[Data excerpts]
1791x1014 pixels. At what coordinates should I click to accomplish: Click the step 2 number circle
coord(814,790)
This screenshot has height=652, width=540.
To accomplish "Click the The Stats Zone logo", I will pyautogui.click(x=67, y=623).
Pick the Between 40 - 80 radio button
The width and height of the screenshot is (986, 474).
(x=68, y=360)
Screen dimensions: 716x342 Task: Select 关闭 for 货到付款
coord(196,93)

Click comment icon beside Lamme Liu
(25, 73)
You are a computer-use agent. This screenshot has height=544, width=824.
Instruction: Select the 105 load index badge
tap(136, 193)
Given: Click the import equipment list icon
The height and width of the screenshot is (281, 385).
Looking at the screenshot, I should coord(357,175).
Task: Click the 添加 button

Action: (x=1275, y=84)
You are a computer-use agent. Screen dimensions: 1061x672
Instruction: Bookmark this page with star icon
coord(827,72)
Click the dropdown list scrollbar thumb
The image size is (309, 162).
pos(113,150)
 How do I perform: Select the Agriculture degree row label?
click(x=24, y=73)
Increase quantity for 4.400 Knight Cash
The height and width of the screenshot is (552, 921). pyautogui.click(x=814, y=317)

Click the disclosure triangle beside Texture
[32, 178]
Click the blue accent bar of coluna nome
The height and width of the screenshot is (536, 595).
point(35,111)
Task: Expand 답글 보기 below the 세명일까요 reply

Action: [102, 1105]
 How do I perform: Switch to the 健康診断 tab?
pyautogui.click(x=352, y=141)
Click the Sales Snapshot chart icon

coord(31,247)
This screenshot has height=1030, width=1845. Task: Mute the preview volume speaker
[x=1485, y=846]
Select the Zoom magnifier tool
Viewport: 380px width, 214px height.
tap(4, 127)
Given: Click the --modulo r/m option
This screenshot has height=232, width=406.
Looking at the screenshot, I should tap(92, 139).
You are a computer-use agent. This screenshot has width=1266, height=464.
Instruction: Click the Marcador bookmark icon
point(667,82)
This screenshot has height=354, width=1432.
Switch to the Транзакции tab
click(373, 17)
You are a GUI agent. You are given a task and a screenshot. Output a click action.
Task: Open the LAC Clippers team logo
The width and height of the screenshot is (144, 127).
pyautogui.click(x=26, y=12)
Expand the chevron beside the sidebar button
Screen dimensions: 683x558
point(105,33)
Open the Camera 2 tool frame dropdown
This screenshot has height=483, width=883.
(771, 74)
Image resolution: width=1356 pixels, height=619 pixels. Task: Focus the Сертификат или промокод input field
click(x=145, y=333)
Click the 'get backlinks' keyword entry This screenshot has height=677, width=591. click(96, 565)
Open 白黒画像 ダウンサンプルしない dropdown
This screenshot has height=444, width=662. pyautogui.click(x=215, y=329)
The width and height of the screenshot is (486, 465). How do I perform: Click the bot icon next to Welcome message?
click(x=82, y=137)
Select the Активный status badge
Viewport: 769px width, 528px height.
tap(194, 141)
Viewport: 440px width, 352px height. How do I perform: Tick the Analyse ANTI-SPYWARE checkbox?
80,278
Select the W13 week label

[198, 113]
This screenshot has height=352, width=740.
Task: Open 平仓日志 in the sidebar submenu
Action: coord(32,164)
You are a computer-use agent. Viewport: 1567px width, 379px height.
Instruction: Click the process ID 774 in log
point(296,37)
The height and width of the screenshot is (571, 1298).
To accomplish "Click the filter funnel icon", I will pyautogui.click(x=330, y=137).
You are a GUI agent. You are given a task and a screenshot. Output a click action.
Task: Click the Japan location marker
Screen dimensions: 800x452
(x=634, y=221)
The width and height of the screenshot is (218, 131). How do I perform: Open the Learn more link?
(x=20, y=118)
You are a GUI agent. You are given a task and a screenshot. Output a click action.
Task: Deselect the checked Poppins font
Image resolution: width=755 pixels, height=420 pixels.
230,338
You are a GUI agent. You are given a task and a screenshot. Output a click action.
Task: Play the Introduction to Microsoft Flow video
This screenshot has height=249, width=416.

#### Your assignment:
The lines above that hold the word "computer" are the ones to copy.

#### Output for this exercise:
You are a computer-use agent. This screenshot has height=544, width=824.
You are a computer-use agent. Screen dimensions: 1061x672
You are a computer-use agent. This screenshot has width=1266, height=464.
You are a computer-use agent. Viewport: 1567px width, 379px height.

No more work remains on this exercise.